In transcriptome libraries, the first read contains cell barcode (Supplementary Table 1) and unique molecular identifier (UMI) information, and the second read contains biological information. Second reads with a valid cell barcode extracted from corresponding first reads are mapped using bwa mem-0.7.10 with default parameters to the reference zebrafish transcriptome (Danio rerio assembly Zv9, ensemble 74, extended with ERCC92). For each cell, the number of transcripts per gene was obtained as previously described37. We refer to transcripts as unique molecules based on UMI correction. We ran RaceID3 with different parameters for each organ under study (Supplementary Data 1) for cell filtering, normalization, gene filtering, cell clustering and differential gene expression analysis (in which P values are calculated using negative binomial distribution and corrected for multiple testing by the Benjamini–Hochberg method).
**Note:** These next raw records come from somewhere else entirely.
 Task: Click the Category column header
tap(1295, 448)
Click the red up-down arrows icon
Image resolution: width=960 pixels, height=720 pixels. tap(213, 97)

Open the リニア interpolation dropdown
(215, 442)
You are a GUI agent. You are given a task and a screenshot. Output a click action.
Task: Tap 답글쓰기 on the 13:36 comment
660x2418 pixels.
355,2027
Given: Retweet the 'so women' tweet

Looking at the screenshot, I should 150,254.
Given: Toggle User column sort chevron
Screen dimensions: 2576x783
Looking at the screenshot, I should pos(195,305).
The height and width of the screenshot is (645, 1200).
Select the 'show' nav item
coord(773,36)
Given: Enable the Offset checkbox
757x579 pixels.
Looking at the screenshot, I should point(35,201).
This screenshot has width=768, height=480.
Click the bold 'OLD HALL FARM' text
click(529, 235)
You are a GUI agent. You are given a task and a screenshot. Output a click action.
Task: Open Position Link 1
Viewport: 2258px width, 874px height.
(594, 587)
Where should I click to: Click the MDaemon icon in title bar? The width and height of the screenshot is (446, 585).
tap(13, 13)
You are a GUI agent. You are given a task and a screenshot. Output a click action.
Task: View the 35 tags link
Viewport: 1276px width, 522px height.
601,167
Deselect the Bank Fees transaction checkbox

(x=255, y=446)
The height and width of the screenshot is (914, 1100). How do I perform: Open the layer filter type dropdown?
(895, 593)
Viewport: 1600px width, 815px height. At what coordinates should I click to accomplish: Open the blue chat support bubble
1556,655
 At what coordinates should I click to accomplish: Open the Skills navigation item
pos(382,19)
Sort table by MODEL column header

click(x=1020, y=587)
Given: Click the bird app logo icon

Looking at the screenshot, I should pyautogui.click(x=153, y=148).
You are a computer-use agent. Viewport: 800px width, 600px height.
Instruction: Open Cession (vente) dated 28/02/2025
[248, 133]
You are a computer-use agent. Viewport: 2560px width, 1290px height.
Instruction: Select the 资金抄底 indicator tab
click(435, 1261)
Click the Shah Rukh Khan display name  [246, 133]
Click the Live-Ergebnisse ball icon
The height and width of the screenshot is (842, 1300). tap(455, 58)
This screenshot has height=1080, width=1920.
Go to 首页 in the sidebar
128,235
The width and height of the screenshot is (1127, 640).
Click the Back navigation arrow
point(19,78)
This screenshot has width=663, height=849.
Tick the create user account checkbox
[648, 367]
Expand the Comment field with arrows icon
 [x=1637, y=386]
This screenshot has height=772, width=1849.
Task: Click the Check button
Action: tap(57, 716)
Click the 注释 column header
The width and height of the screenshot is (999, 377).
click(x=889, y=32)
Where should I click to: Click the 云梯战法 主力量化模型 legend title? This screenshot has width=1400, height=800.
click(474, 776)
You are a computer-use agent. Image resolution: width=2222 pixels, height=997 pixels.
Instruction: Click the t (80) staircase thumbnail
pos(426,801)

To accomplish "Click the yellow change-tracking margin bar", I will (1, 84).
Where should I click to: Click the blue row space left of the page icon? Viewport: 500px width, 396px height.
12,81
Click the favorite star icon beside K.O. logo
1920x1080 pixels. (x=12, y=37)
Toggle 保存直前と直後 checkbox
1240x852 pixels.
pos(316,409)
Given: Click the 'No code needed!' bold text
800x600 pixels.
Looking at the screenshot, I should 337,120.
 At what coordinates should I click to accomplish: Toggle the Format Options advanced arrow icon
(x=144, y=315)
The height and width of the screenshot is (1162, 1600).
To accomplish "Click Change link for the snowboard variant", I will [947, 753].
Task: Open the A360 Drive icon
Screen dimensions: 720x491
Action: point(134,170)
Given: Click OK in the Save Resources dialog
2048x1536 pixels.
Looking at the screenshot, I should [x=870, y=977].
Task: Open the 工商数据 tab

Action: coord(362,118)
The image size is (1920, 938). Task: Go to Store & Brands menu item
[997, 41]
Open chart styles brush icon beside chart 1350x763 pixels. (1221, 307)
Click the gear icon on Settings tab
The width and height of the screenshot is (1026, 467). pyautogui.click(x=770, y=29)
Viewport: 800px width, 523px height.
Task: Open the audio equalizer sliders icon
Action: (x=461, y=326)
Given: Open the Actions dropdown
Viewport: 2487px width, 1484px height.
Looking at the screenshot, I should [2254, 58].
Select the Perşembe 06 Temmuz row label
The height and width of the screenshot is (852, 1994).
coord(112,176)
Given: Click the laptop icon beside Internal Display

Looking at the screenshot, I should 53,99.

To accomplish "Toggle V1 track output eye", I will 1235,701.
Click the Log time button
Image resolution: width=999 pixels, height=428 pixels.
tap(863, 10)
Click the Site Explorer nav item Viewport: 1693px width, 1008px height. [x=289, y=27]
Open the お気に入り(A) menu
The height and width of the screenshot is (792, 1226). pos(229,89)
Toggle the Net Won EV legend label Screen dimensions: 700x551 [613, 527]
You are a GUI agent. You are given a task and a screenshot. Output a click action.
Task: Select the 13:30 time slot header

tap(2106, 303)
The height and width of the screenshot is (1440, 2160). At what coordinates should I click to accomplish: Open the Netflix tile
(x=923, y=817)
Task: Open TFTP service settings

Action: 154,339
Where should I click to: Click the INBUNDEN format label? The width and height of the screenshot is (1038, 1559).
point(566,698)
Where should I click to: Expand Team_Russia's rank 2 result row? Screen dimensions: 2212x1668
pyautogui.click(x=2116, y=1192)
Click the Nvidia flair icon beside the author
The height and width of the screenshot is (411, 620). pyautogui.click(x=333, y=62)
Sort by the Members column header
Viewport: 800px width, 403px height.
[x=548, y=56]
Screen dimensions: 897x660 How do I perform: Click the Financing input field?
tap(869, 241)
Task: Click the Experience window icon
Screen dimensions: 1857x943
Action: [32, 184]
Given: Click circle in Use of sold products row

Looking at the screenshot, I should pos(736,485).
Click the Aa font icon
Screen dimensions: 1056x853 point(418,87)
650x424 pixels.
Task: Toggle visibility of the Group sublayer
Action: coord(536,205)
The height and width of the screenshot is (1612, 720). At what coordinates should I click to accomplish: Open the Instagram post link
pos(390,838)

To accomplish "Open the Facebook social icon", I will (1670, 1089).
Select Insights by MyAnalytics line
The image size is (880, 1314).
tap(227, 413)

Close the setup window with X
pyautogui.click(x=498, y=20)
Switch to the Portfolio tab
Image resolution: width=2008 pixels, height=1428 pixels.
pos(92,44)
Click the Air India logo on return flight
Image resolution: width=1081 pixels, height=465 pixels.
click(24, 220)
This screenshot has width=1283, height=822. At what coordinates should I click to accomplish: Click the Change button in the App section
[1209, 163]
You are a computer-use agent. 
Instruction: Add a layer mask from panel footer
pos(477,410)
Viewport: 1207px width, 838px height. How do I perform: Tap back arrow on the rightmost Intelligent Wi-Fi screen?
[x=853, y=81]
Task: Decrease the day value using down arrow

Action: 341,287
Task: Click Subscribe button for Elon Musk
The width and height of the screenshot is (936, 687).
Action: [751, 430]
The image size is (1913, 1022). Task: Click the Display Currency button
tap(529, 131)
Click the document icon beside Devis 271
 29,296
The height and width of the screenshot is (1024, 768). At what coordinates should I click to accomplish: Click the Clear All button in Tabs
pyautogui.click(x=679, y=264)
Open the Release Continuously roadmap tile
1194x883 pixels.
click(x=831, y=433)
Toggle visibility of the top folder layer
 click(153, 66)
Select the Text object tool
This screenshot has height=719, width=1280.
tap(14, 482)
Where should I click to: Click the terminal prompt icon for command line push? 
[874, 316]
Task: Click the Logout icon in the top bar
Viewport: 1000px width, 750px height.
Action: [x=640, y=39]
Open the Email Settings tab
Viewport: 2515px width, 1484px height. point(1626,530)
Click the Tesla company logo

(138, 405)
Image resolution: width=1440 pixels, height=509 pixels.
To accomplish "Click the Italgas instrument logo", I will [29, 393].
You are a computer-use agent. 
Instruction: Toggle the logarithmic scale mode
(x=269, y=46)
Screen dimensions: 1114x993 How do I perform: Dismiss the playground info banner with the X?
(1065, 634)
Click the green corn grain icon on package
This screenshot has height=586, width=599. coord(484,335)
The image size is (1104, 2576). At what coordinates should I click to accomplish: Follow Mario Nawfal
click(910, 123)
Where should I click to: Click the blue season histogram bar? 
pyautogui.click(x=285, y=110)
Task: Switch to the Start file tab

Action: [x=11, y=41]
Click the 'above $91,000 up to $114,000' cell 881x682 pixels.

The choice of filtering parameters was made to include the maximum number of cells in our analysis without losing cell type information. Supplementary Tables 3–6 provide results for the differentially expressed genes for each cell type compared with all other cells in the organ: WKM38,39,40,41 (90 dendritic cells, 76 eosinophils, 641 erytrhocytes, 516 haematopoietic stem and progenitor cells, 446 lymphocytes, 409 monocytes, 927 neutrophils and 76 thrombocytes), brain and eyes42,43,44,45,46,47,48,49,50,51 (250 bipolar and horizontal cells, 45 COPCs, 9 cones, 290 erythrocytes, 254 immune cells, 88 glia-like cells, 89 MFOLs, 66 microglia, 1,427 neurons, 10 OPCs, 31 RCL, 53 radial glia and 202 rods), caudal fin52,53,54 (144 epidermal cells, 2,834 fibroblasts, 1,784 immune cells, and 2,951 osteoblasts), and resident myeloid cell types in the fin (118 cells in subpopulation 1, 45 in subpopulation 2, 27 in subpopulation 3 and 133 in subpopulation 4).

Scar analysis

In scar libraries, the first read contains the cell barcode (Supplementary Table 2) and the forward primer used in the nested PCR and second read contains the sequence for the scar and the reversed primer. Scripts to extract scars and detect clones are provided as Supplementary Data 2, together with a reference manual (Supplementary Data 3). Bug fixes and updates of the scripts can be downloaded from https://github.com/anna-alemany/scScarTrace. Cells sharing an identical scar pattern are assumed to come from the same clone, independently of scar percentage. Cells with a detected scar pattern that can be assigned to another single clone by assuming that some scar was not sampled were pooled with that clone. Cells that according to their scar pattern can be ambiguously assigned to two or more other clones were removed from subsequent analysis. Clones with less than three cells were also removed.

Code availability

Transcriptome analysis was performed using RaceID3 available at https://github.com/dgrun/RaceID3_StemID2, with parameters summarized in Supplementary Data 1. Scripts for scar extraction and clone detection are provided in Supplementary Data 2, together with a reference manual (Supplementary Data 3). Bug fixes and updates of the scripts can be downloaded from https://github.com/anna-alemany/scScarTrace.

Data availability

The accession numbers for the RNA sequencing datasets reported in this paper have been deposited with the Gene Expression Omnibus (GEO) under accession GSE102990.